Some reports suggest Mitsubishi may have some new cars up its sleeve after all.
For the past few years, Mitsubishi has pivoted from making passenger cars toward crossovers. The Galant and Eclipse died in the early 2010’s. While the Lancer held on for a few more years, it too met it ends end in 2017. While the entry-level Mirage is still around, Mitsubishi is focusing much more heavily on the Outlander, Outlander Sport and the new Eclipse Cross.

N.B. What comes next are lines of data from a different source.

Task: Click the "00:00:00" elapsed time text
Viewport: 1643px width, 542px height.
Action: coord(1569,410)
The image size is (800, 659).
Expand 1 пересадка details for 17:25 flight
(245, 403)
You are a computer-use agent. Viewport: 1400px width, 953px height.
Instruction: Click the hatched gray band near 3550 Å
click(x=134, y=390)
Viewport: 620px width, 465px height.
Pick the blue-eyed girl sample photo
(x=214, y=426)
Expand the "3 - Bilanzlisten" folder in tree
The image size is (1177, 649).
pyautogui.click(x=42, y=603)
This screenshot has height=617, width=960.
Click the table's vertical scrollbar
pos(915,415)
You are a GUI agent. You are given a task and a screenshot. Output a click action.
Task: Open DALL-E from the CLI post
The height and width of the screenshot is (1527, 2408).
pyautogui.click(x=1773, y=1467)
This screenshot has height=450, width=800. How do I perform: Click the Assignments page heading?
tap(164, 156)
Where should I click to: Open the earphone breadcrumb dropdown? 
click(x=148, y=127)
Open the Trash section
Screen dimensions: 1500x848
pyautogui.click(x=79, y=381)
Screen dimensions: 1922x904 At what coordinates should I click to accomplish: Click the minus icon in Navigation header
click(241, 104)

So, if you’re looking for a crossover, Mitsubishi has your needs pretty well covered. Globally, however, passenger cars still account for a large portion of the market. To that end, Mitsubishi is reportedly considering replacements for both the Lancer and the Mirage. Australian outlet GoAuto reports that Mitsubishi Motors COO Trevor Mann considers passenger cars “vital” to growth and profitability. As the company debuted its revamped its Triton L200 light-duty truck, Mann floated the notion of developing new cars for Asia, Europe and even the U.S.
“We’re not saying yes, we’re not saying no – but obviously we’ve got some ideas in the pipeline.”
Mann said, “…there are many medium sized sedans, particularly in ASEAN (southeast Asia) and to some extent Oceania, China and the US.” While he acknowledged the general trend toward SUVs, he also stated the company is reviewing its long-term plans. “Obviously as a brand you need entry vehicles, you need to ideally bring somebody into your brand and then walk through the brand as their lifestyle changes, be it financial or family driven.” That said, Mann didn’t outright confirm that there are new passenger cars coming down the pike. “We’re not saying yes, we’re not saying no – but obviously we’ve got some ideas in the pipeline.”
Mind you, Mitsubishi is part of a larger conglomerate. The Renault-Nissan-Mitsubishi Alliance has several passenger car platforms with which Mitsubishi could develop its next models. Carscoops reports a new Mirage is under development, and it will be on the CMF-B platform. That same platform underpins cars like the Renault Clio hatchback, the Captur crossover and the Nissan Juke, which Nissan still sells outside the U.S.
If you grew up in the Playstation generation, as indeed I did, then you remember Mitsubishi for one car and one car only – the Lancer Evolution. We lamented its passing with news of the Final Edition in 2015. However, the Lancer had danced its dance by then, and was falling behind its modern rivals. This news, however, is encouraging, as it means we could see a new Lancer at some point in the future.
Mann implied a next-generation Lancer could also move to an Alliance platform. “It wouldn’t necessarily be on the Megane platform, if we are talking about passenger vehicles, depending on the size, [the next Lancer] would be on the CMF-C platform.” CMF refers to “Common Module Family”, the platform shared among several Renault and Nissan vehicles, and Mitsubishis as well from 2019 onward.
Making a business case
Mitsubishi’s vice president of product strategy Vincent Cobee corroborated the business case for the Lancer’s return. “If we project ourselves five years, the total global market will be 110-115 million cars and the passenger cars will still represent 40-50 million,” he said. “I know all of you guys write about the growth and emergence of SUVs and it’s correct, its 35-37 percent of the total market today and it’s still growing.” However, argues Cobee, that’s not the complete picture. “That doesn’t eradicate the fact that there will be 40-50 million cars that will be passenger cars.”